A continuum and computational framework for viscoelastodynamics: III. A nonlinear theory

TL;DR

This paper develops a nonlinear viscoelasticity theory extending previous models, incorporating a Green-Naghdi type kinematic assumption, and demonstrates its effectiveness through numerical examples at large strains.

Contribution

It introduces a novel nonlinear viscoelasticity model based on Hill's hyperelasticity and a Green-Naghdi type assumption, differing from traditional intermediate configuration approaches.

Findings

The model accurately captures large strain viscoelastic behaviors.

The proposed framework enables consistent linearization and modular implementation.

Numerical examples validate the model's effectiveness in complex scenarios.

Abstract

We continue our investigation of viscoelasticity by extending the Holzapfel-Simo approach discussed in Part I to the fully nonlinear regime. By scrutinizing the relaxation property for the non-equilibrium stresses, it is revealed that a kinematic assumption akin to the Green-Naghdi type is necessary in the design of the potential. This insight underscores a link between the so-called additive plasticity and the viscoelasticity model under consideration, further inspiring our development of a nonlinear viscoelasticity theory.

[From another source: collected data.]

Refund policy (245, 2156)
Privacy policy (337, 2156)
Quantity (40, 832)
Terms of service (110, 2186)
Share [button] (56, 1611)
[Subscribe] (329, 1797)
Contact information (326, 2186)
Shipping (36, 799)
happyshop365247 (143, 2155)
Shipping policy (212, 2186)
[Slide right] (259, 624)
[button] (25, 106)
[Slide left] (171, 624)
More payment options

Our strategy is based on Hill's hyperelasticity framework and leverages the concept of generalized strains. Notably, the adopted kinematic assumption makes the proposed theory fundamentally different from the existing models rooted in the notion of the intermediate configuration. The computation aspects, including the consistent linearization, constitutive integration, and modular implementation, are addressed in detail. A suite of numerical examples is provided to demonstrate the capability of the proposed model in characterizing viscoelastic material behaviors at large strains.